Call for Papers
Western multinational enterprises increasingly source and reorganize their business functions and processes globally, including
administrative work, IT services, software and innovation projects, to take advantage of lower costs and access to underutilized
skills and talent around the world, in particular in developing countries. In doing so, firms are shifting organizational
boundaries and continuously experimenting with new forms of coordination and control, the use of advanced information and
communication technology, and new human resource management practices in response to or in anticipation of opportunities and
challenges of global services sourcing. These trends have co-evolved with the emergence of local services industries and the
rise of new global service providers, such as Wipro, TCS, Infosys and Genpact.

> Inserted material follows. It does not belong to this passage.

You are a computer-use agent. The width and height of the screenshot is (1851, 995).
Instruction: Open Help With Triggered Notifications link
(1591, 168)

As a result of increasing global sourcing activities, firms (both clients and providers) have started to reorganize internal processes and business functions, and develop new organizational capabilities, structures, and forms of collaboration. In parallel, national economies are positioning and organizing themselves to compete in the global sourcing space, including the promotion of industry standards and institutional frameworks. Finally, global sourcing has affected employment practices and professional career paths both in advanced and emerging economies. In recent years, more firms have sought to utilize high-skilled talent pools abroad in reaction to the perceived or real shortage of talent and skilled labor in some science and engineering fields at home. In contrast, labor arbitrage strategies have shown to have rapid diminishing returns due to rising wage inflation and employee turnover, as well as hotspot effects which lead to adjustments in employment practices at home and offshore.

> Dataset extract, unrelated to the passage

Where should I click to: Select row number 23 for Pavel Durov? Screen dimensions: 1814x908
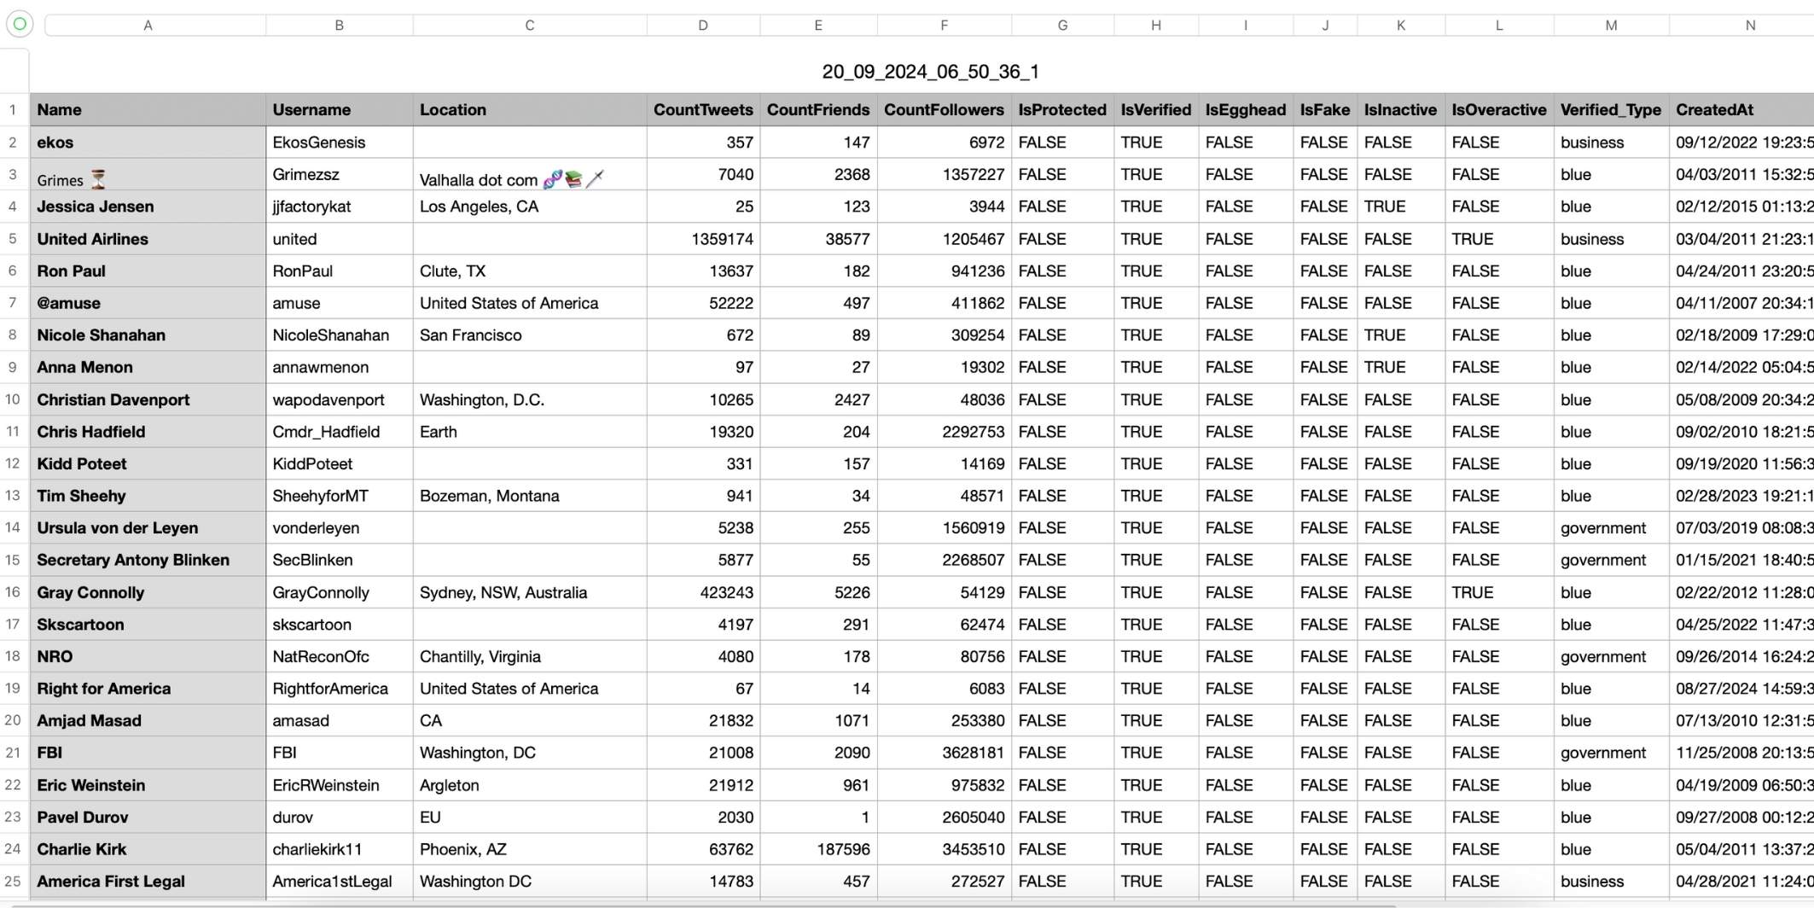pyautogui.click(x=12, y=817)
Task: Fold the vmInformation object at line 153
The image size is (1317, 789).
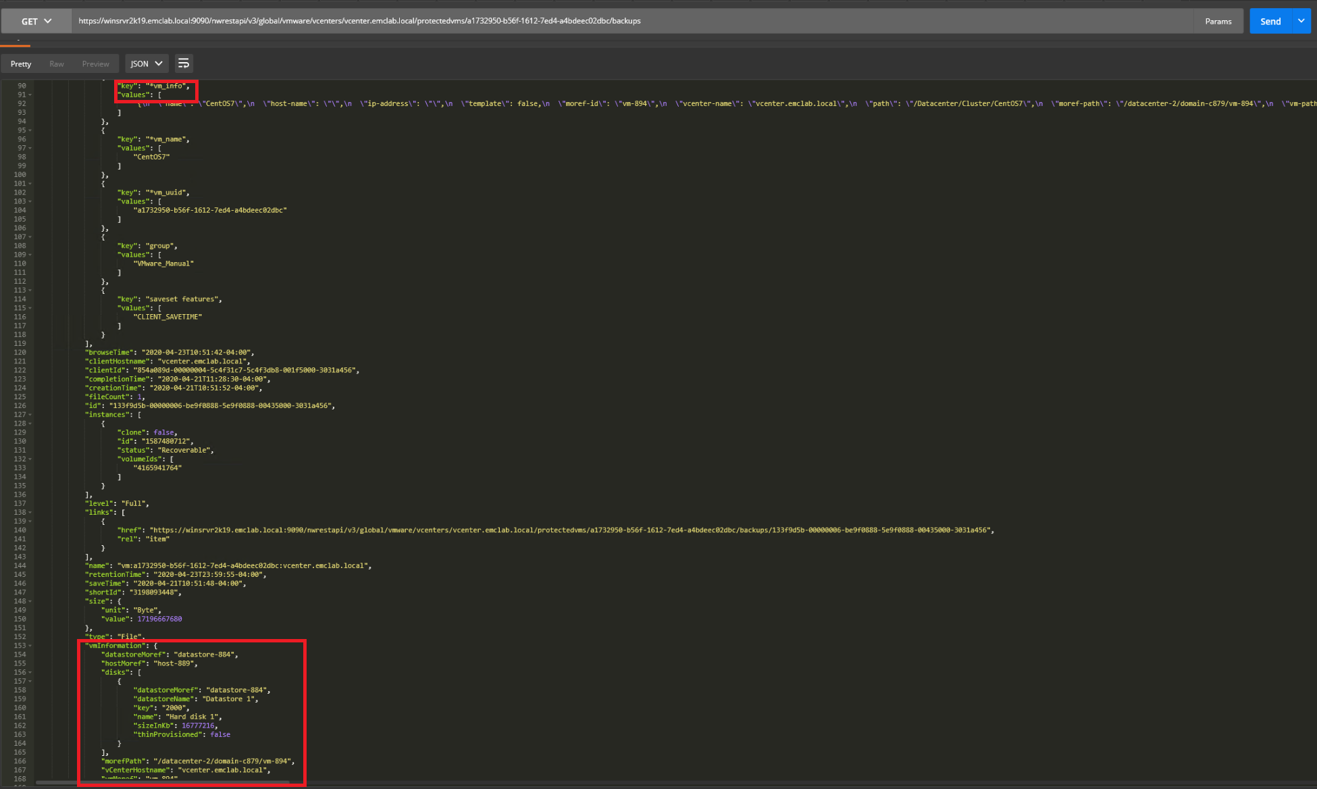Action: pos(30,646)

We invite studies that explore the reorganization of firms, industries and employment relations through global sourcing of services and talent, the increasing commoditization and standardization of services, industry transformation and segmentation processes, and the changing global division of labor. Paper proposals may address, but are not limited to, the following potential research questions:
- Global sourcing and firms: What are the different ways that firms reorganize processes in the context of global sourcing? How has global sourcing affected and been affected by (new) organizational structures, capabilities and boundaries? To what extent can existing theories of the firm explain this trend, and what are potentially interesting new theoretical approaches?
- Global sourcing and industries: How has the global sourcing trend co-evolved with the reorganization and regulation of global service industries? What role do new intermediaries and globalizing providers play in this process? What are the prospects and limitations of conventional and alternative economic and institutional theories in explaining this?

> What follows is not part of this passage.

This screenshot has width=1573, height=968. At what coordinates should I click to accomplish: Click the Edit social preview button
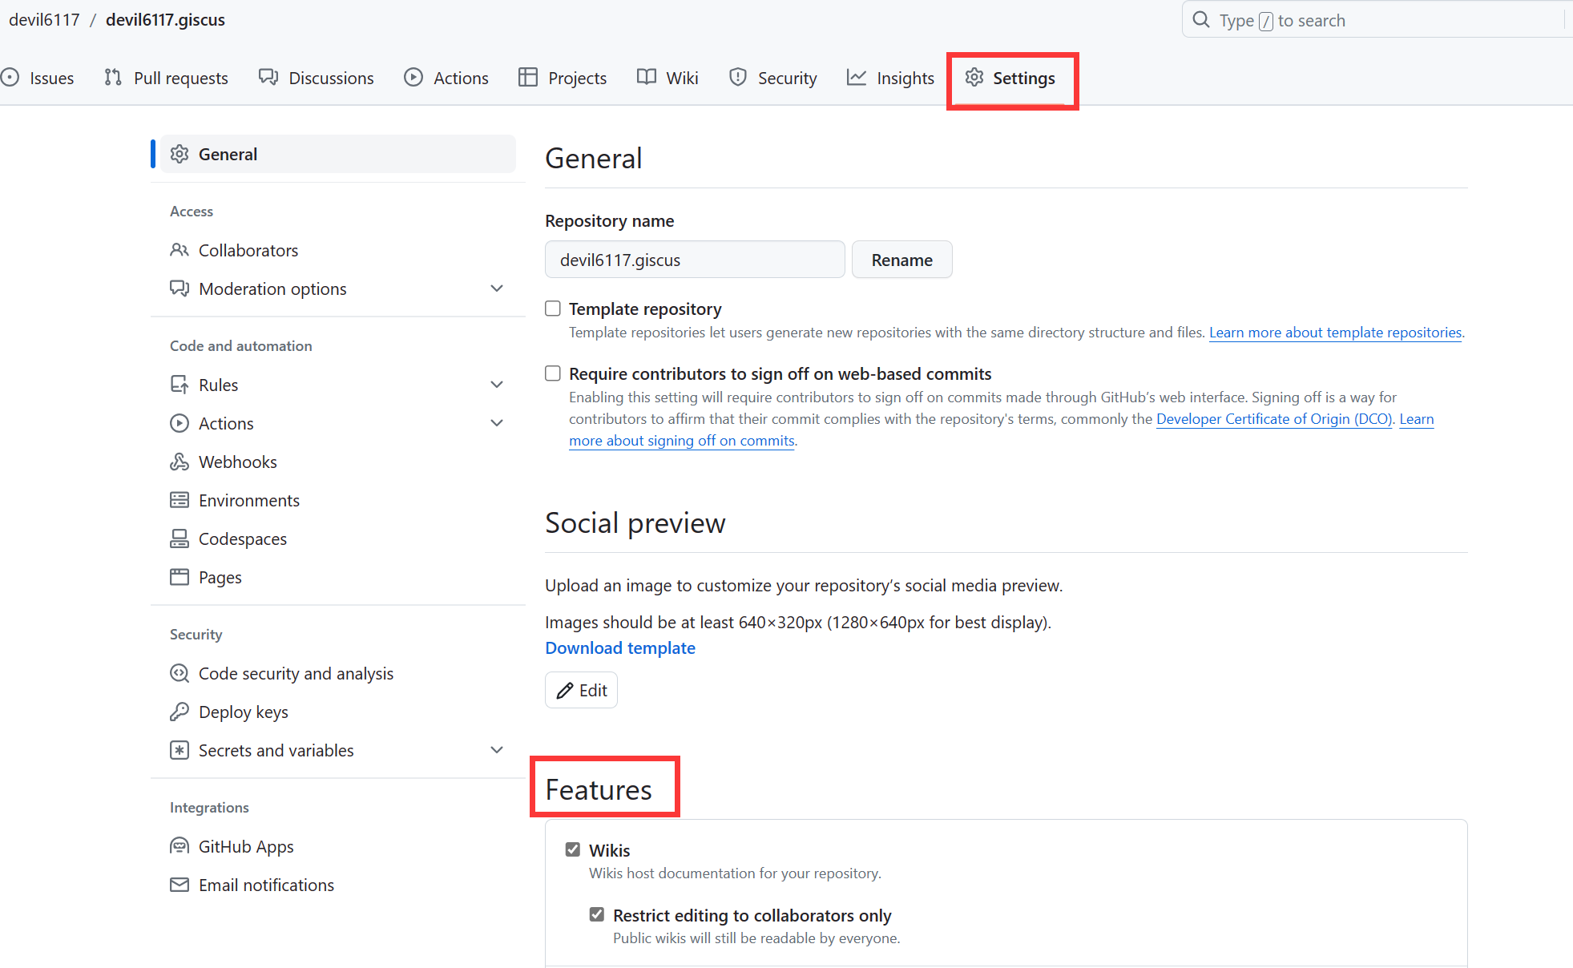pyautogui.click(x=582, y=690)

- Global sourcing and employment: How have employment practices and career paths of professionals in both advanced and emerging economies changed and co-evolved with global sourcing? How do firms respond to wage inflation, high attrition and calls for more socially responsible employment practices – both at home and at offshore locations?
Dossani, R. & Kenney, M. (2007): "The next wave of globalization: relocating service provision to India." World
Development, 35, 772-791.
Kenney, M., S. Massini & T.P. Murtha, T.P. (2009): "Offshoring administrative and technical work: New fields for understanding the global enterprise." Journal of International Business Studies, 40, 887-900.
Kumar, K., P.C. van Fenema & M.A. von Glinow (2009): "Offshoring and the global distribution of work: Implications for task interdependence theory and practice.” Journal of International Business Studies, 40, 642-667.
Manning, S., S. Massini & A.Y. Lewin (2008): "A dynamic perspective on next-generation offshoring: the global sourcing of science & engineering talent." Academy of Management Perspectives, 22, 35-54.
Saxenian, A.-L. (2005): "From brain drain to brain circulation: Transnational communities and regional upgrading in India and China." Studies in Comparative International Development, 40, 35-61.